MATERIAL PROVIDED:
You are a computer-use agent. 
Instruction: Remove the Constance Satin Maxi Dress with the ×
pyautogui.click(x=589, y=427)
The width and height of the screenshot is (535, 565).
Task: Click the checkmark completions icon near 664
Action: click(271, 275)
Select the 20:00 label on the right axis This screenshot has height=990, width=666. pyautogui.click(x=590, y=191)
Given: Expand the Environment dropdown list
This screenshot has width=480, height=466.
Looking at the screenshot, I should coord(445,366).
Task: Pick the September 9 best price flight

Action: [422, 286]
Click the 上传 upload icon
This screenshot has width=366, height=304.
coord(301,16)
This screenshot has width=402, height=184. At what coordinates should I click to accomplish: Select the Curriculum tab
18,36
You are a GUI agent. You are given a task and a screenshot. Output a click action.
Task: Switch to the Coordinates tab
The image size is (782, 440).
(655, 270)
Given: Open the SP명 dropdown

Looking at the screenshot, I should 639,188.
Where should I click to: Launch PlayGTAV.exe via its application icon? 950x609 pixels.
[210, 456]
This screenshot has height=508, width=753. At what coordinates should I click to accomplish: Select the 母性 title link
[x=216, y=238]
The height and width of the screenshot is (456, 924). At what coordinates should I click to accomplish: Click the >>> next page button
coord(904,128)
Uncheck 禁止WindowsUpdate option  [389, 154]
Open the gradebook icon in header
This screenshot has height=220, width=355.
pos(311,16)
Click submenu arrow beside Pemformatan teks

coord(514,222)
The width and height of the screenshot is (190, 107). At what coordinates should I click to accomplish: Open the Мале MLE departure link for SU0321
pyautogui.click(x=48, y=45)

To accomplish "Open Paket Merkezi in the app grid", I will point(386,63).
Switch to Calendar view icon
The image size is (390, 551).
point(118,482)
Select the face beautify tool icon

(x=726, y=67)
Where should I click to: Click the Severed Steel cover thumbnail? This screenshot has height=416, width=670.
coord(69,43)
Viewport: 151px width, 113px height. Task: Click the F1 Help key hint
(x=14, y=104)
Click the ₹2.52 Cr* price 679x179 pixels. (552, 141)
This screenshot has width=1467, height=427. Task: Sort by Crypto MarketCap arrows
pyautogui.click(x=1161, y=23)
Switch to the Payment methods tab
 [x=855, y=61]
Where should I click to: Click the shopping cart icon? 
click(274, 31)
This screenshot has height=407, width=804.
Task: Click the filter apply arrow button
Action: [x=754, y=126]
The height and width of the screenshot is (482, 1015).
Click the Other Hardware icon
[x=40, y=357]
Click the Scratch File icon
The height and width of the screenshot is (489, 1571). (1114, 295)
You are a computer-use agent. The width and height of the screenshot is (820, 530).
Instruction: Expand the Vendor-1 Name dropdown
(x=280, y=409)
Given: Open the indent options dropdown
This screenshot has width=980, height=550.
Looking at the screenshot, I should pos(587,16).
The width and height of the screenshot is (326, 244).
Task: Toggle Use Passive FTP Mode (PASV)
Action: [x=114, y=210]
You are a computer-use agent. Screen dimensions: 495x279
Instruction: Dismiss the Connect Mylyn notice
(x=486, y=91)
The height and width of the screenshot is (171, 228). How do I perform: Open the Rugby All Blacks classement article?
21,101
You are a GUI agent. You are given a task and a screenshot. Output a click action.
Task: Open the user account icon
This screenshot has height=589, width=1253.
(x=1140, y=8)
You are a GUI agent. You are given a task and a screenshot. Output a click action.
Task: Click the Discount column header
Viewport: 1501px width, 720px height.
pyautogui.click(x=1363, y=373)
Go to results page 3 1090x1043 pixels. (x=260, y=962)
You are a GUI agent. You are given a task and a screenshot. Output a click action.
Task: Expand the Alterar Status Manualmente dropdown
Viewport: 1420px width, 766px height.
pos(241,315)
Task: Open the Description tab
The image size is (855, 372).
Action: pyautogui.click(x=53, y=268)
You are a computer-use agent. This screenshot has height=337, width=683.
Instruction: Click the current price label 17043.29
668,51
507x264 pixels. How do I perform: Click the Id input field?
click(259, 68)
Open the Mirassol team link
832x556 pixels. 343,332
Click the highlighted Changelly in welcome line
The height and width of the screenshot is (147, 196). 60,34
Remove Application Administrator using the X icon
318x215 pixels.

PROBLEM TO WORK ON: Repeat, exactly as they stand above, the lines from the line with "This screenshot has width=980, height=550." to the line with "Task: Click the Discount column header", both lines included.

SOLUTION TO THE PROBLEM:
This screenshot has width=980, height=550.
Looking at the screenshot, I should pos(587,16).
The width and height of the screenshot is (326, 244).
Task: Toggle Use Passive FTP Mode (PASV)
Action: [x=114, y=210]
You are a computer-use agent. Screen dimensions: 495x279
Instruction: Dismiss the Connect Mylyn notice
(x=486, y=91)
The height and width of the screenshot is (171, 228). How do I perform: Open the Rugby All Blacks classement article?
21,101
You are a GUI agent. You are given a task and a screenshot. Output a click action.
Task: Open the user account icon
This screenshot has height=589, width=1253.
(x=1140, y=8)
You are a GUI agent. You are given a task and a screenshot. Output a click action.
Task: Click the Discount column header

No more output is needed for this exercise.